→ WORK ITEM
Take the records below and retype them line by line, from the first line through the one containing "[Journal des femmes] (336, 2446)"; stop there.

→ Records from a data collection
--- START ---
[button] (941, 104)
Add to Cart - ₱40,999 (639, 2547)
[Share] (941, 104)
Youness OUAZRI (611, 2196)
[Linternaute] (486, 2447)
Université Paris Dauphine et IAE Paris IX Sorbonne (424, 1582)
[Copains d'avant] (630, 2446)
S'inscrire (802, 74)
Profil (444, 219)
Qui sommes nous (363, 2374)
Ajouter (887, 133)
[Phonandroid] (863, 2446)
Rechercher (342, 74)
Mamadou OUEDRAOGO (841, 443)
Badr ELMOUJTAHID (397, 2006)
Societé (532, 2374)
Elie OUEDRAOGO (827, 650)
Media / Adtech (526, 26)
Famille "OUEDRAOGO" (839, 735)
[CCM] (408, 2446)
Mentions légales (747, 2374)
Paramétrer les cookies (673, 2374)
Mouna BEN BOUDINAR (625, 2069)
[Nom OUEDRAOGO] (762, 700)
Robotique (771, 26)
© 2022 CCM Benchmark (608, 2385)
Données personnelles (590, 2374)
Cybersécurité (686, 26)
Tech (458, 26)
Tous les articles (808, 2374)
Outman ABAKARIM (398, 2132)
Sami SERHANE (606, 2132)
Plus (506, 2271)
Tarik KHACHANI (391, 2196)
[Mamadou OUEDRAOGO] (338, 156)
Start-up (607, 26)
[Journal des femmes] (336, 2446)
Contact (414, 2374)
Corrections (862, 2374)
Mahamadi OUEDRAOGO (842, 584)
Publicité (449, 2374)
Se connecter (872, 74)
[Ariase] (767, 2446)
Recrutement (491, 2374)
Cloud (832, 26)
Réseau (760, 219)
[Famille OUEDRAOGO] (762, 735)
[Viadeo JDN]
--- END ---
→ PROBLEM SOLUTION
[button] (941, 104)
Add to Cart - ₱40,999 (639, 2547)
[Share] (941, 104)
Youness OUAZRI (611, 2196)
[Linternaute] (486, 2447)
Université Paris Dauphine et IAE Paris IX Sorbonne (424, 1582)
[Copains d'avant] (630, 2446)
S'inscrire (802, 74)
Profil (444, 219)
Qui sommes nous (363, 2374)
Ajouter (887, 133)
[Phonandroid] (863, 2446)
Rechercher (342, 74)
Mamadou OUEDRAOGO (841, 443)
Badr ELMOUJTAHID (397, 2006)
Societé (532, 2374)
Elie OUEDRAOGO (827, 650)
Media / Adtech (526, 26)
Famille "OUEDRAOGO" (839, 735)
[CCM] (408, 2446)
Mentions légales (747, 2374)
Paramétrer les cookies (673, 2374)
Mouna BEN BOUDINAR (625, 2069)
[Nom OUEDRAOGO] (762, 700)
Robotique (771, 26)
© 2022 CCM Benchmark (608, 2385)
Données personnelles (590, 2374)
Cybersécurité (686, 26)
Tech (458, 26)
Tous les articles (808, 2374)
Outman ABAKARIM (398, 2132)
Sami SERHANE (606, 2132)
Plus (506, 2271)
Tarik KHACHANI (391, 2196)
[Mamadou OUEDRAOGO] (338, 156)
Start-up (607, 26)
[Journal des femmes] (336, 2446)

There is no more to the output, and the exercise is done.